And you have failed. It might not be your fault, but nonetheless, you have failed."
Not surprisingly most of the embedded corporate media did not respond - but a lively debate ensued in the comments section which is well worth reading.
Just before Christmas the Inspector General Intelligence and Security (IGIS) Cheryl Gywn's report into Slater's OIA relationship with the SIS and PM's office black-ops chief Jason Ede was released. Contemporaneously the report of Justice Chisholm's inquiry into allegations that Justice Minister Judith Collins had been gunning for the SFO chief Adam Feeley was also released.
Again John Key had his feet held to the fire and again he elected to simply tough out the allegations.
He publicly stated that he and his office had been exonerated by the inquiry in the face of a mountain of evidence to the contrary, and even brazened through an avalanche of acrimony when he was caught lying twice about texting Cameron Slater at the time of the IGIS report's release.
This led to speculation that Cameron Slater has something on the PM which he was using to blackmail him, an allegation which you might ordinarily think would be electoral poison and might lead him to jettison the attack blogger. But as the year ended, it turned out that the only person that John Key apologised to over the course of the year was Cameron Slater.
On the face of it NZ's Prime Minister has determined that his relationship with Cameron Slater's attack blog is more important to his political career than his relationship with the rest of the press gallery and the entire mainstream media.
All of which speaks volumes about the state of NZ news media, and the ability of its elite arm inside the Parliamentary Press Gallery, to hold the Prime Minister to account.
It remains to be seen whether these issues will continue to be an irritant to Key in the coming electoral cycle. But it would seem likely that they will be no more than that.
"In France, many have declared "Je suis Charlie", identifying themselves with the cartoonists and journalists who were shot in the terrorist attacks, and promising that they did not die in vain. They have vowed to defend freedom of expression in their own country. We should do the same." - Dame Anne Salmond, University of Auckland Professor - "Erosion of democratic rights" 13 Jan 2015
The Role of Freedom in Journalism
So what is there left then of this once powerful institution we call the NZ news media? Does it have any capacity to recover? And do we even care?

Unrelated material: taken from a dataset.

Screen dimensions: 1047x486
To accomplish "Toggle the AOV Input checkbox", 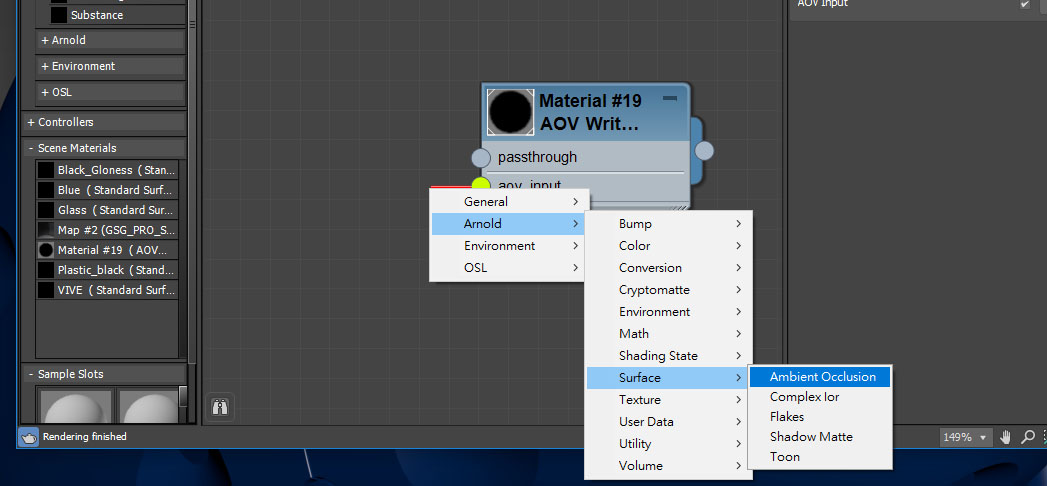I will 1024,4.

Fortunately it is not so long since the time when NZ had a powerful and - at least superficially - independent media that we have not all forgotten what it looked like. And in fact so far as much of the public are concerned - and indeed a sizeable chunk of the news media themselves - this remains the case.
At the same time there is also a growing groundswell of concern and dissatisfaction about a wide range of aspects of NZ's democracy. And the role of a disrupted news media is one of the principal areas of concern in that debate.

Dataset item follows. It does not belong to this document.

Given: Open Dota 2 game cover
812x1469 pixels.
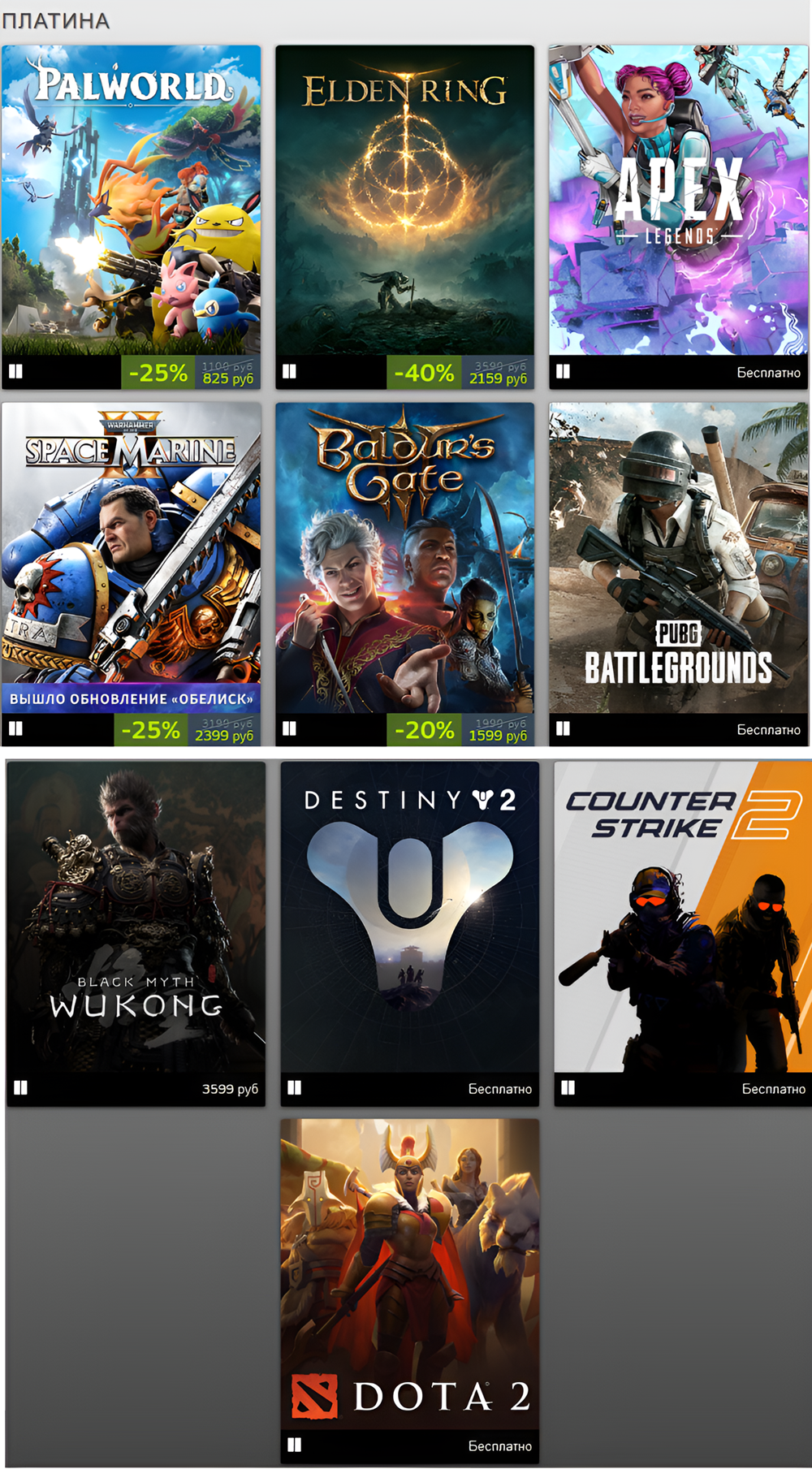Looking at the screenshot, I should (x=410, y=1274).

This concern indicates that there is at least one thing that we still hold onto, our ideals about what the news media ought to be.
The recent killing of eight journalists at the Charlie Hebdo magazine in Paris has brought one of these ideals - freedom of expression and freedom of the press - to the forefront of this debate on media in NZ.
And as Dame Anne Salmond and numerous other writers have pointed out in recent days, freedom of the press and freedom of expression in New Zealand are under active threat, here and now. Dame Anne talks of the high profile attacks on a free press, but the compromises inherent in much of the earlier discussion in this article lie at the heart of the destruction of the ideal of a truly free press.
Central to the ideal of a free press is freedom for individual reporters, photographers documentary makers - people who have chosen to be truth chasers - to practice their calling. Without fear of surveillance. Without fear that their lives and those of their loved ones will be damaged if they choose to challenge power by revealing things which the powerful do not want revealed.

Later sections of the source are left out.